Re:SLES/openSuse installs are everywhere (1)

Stachybotris (936861) | more than 3 years ago | (#35452288)

Long-term support? Are we talking about the same OpenSuSE? The one that drops its repositories 1.5 years after the release date? Now RHEL, yes, that's long-term support, and even Ubuntu LTS has patches out for three years after the release date. OpenSuSE not so much.

I've had no problems installing Ubuntu on VMware, and have several customers who, yes, run Ubuntu in a corporate environment. Which versions (of both) were you running? Ubuntu 8.04 went into an ESX 3.5i host painlessly, and the 10.04 installs were just as smooth... Now, I haven't tried it on ESX 4.x yet, but I'm sure that day is coming soon enough.

Re:SLES/openSuse installs are everywhere (2)

MasterPatricko (1414887) | more than 3 years ago | (#35454032)

If you're gonna compare with RHEL, you have to compare to SLES, not openSUSE. openSUSE is the Fedora equivalent. And SLES has a similar support lifecycle to RHEL.

As an aside the community is experimenting with a long-term support version of openSUSE as well - look for project Evergreen [opensuse.org]

.

Re:SLES/openSuse installs are everywhere (1)

pnutjam (523990) | more than 3 years ago | (#35452432)

IMHO, the beauty of Yast is you can run it from the command line and get the same thing as running it from the GUI. There is a web version also, so it works much better for headless servers.

------------
On Ubuntu...
When you look up directions for doing anything on Ubuntu, it is 9/10ths of the time, someone showing you how to do it via the GUI, useless for headless servers. And while the ubuntu user base is kind to help each other, you can often tell the people writing the tutorials know less then you do, they sprinkle chmod 777's liberally and do alot of other things they don't seem to understand, but seem to work.

This problem exists to some degree for all distros...

My headless server now runs NX, so it has a gui, but it's still nice to ssh in and do things quickly.

Re:SLES/openSuse installs are everywhere (1)
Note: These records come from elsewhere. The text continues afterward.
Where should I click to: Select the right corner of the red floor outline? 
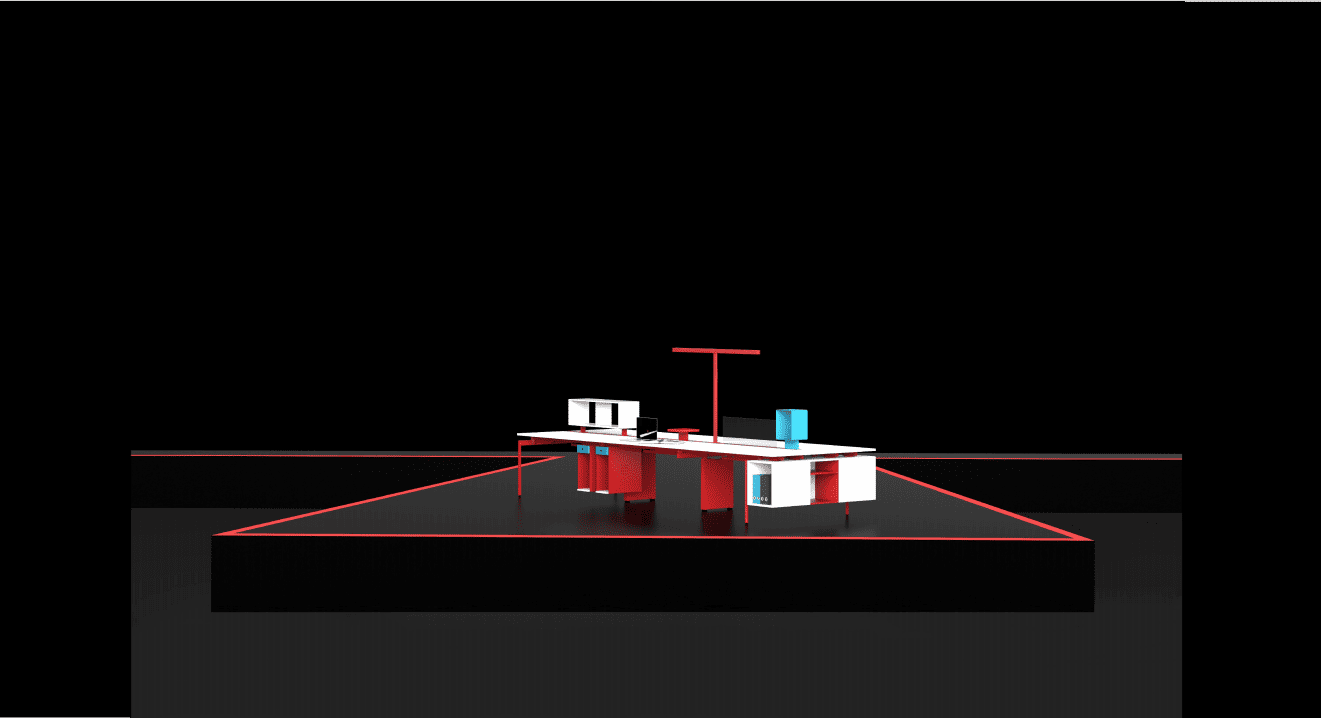coord(1089,539)
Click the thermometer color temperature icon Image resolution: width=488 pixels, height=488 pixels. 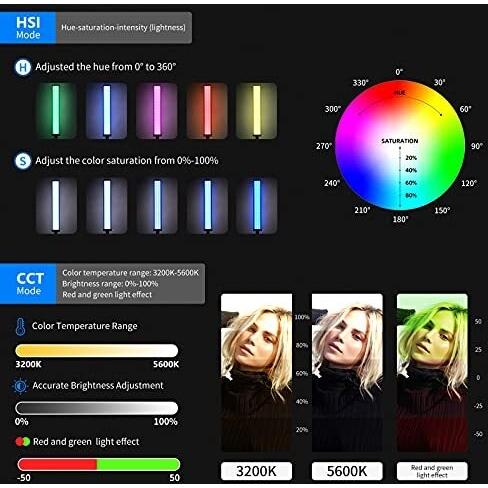[20, 326]
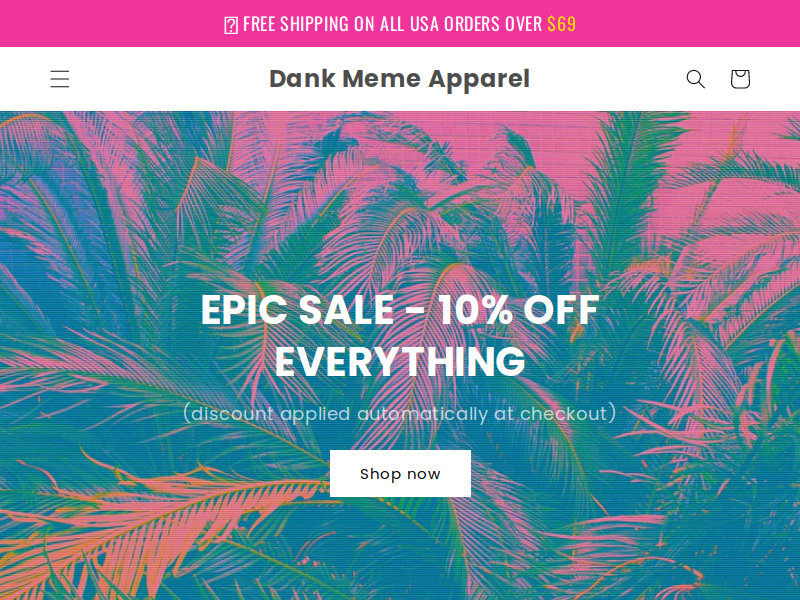This screenshot has width=800, height=600.
Task: Click the EPIC SALE – 10% OFF headline
Action: tap(400, 310)
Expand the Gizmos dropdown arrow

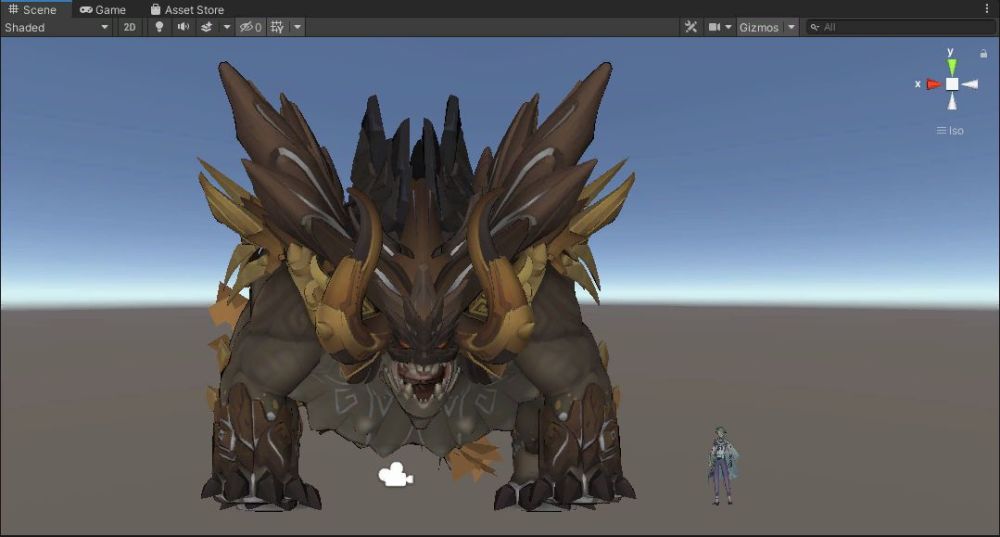click(791, 27)
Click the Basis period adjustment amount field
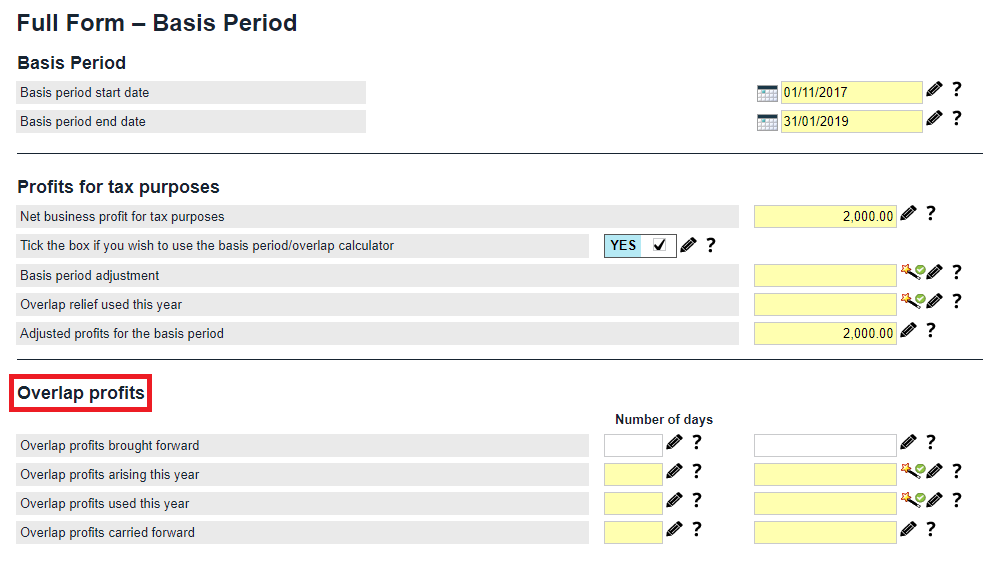The height and width of the screenshot is (561, 990). (x=825, y=275)
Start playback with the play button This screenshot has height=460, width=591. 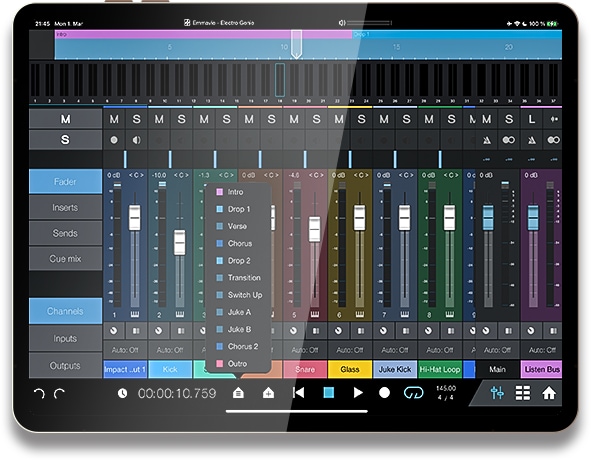point(358,393)
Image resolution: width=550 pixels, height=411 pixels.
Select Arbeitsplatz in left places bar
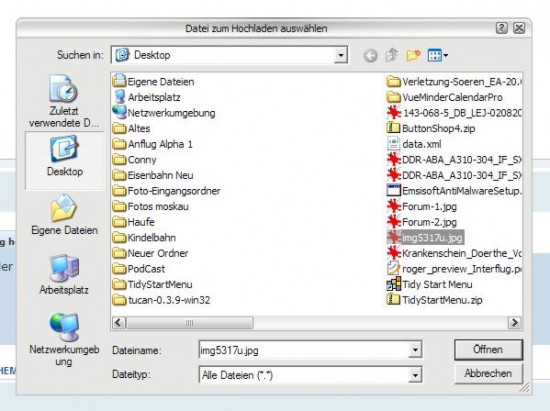64,274
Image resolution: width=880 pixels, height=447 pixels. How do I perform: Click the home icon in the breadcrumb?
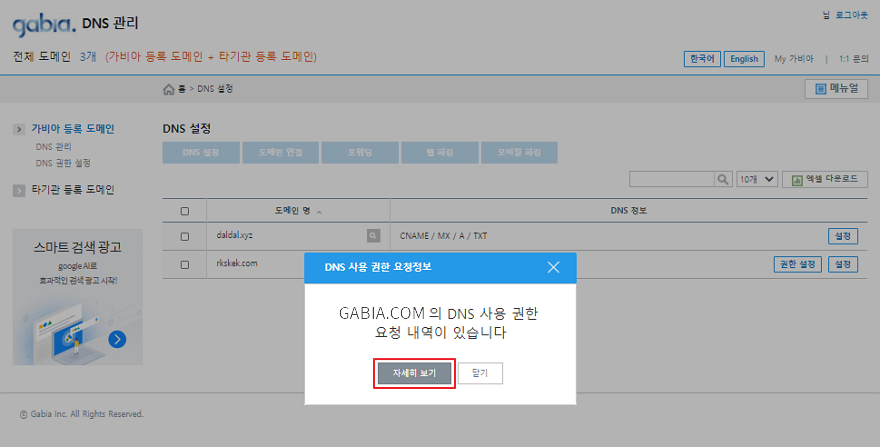point(168,90)
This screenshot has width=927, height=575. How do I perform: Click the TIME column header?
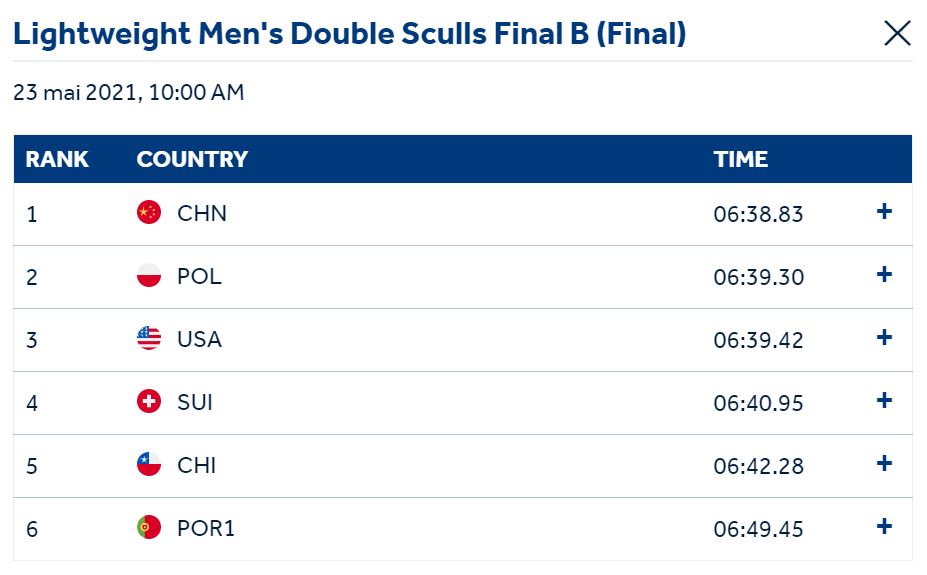(741, 159)
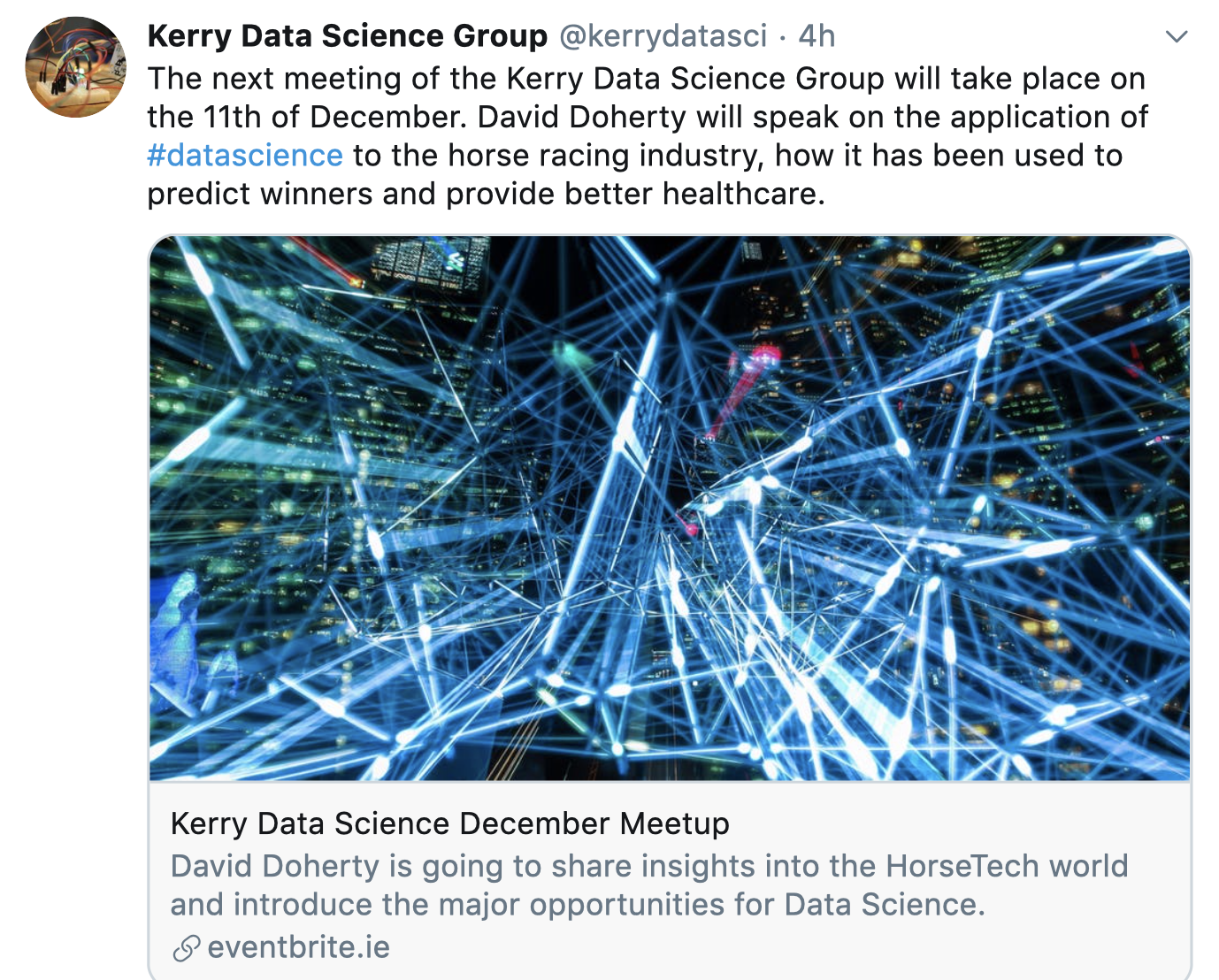This screenshot has width=1219, height=980.
Task: Click "predict winners" in the tweet's last line
Action: [260, 194]

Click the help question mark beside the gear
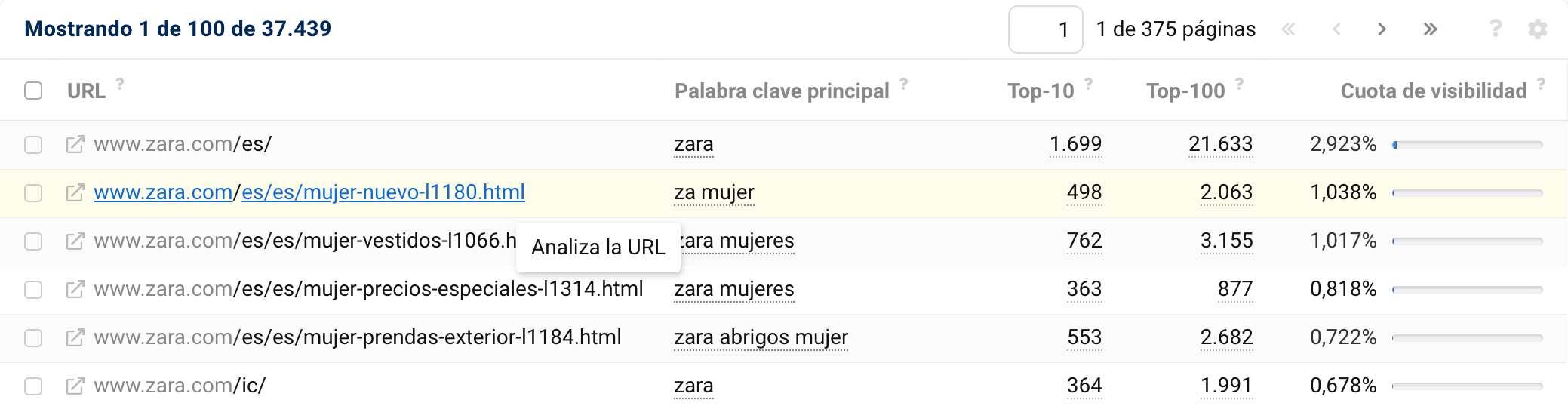[x=1495, y=29]
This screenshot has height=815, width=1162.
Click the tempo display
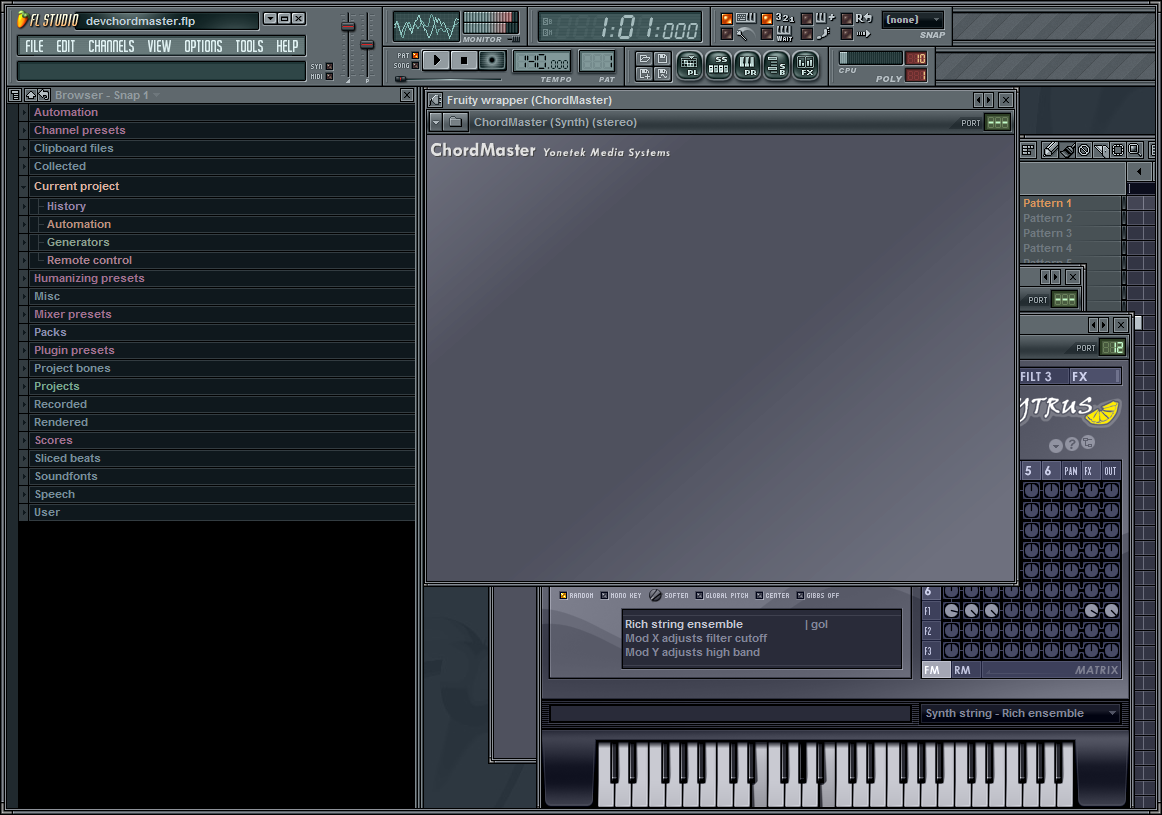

Billly Gates (198444) | more than 3 years ago | (#35460540)

I am tempted to download it and try it out.

Novel's crippling of fonts due to its deal with Microsoft made me abandon it. I use Fedora on older hadware and like it. I just can't get used to KDE and Yast.

Is it worth trying again or am I supporting SCO and MS by trying it out? The politics of this make it painful for me to consider

USB installation (1)

houghi (78078) | more than 3 years ago | (#35450448)

As some PCs do not have a CD player, you could also make a (live) USB key: http://en.opensuse.org/Live_USB_stick [opensuse.org]

Advice for upgraders (1)

Novus (182265) | more than 3 years ago | (#35453256)

Be advised that upgrading a running system with zypper dup with the installation DVD as the source will break the package manager halfway [novell.com] . I've spent a few hours sorting out the mess left by the upgrade from 11.3 (which is actually quite little) and it seems to work pretty well (most of the other problems were due to having too small a boot partition; make it 100 MB instead of 50 MB). Phonon is still failing to use my sound card, but I disable most of the KDE system sounds anyway.

Performance seems to have improved quite a bit in most applications and quite a few performance issues in the previous version have been fixed, so I'm liking 11.4 so far.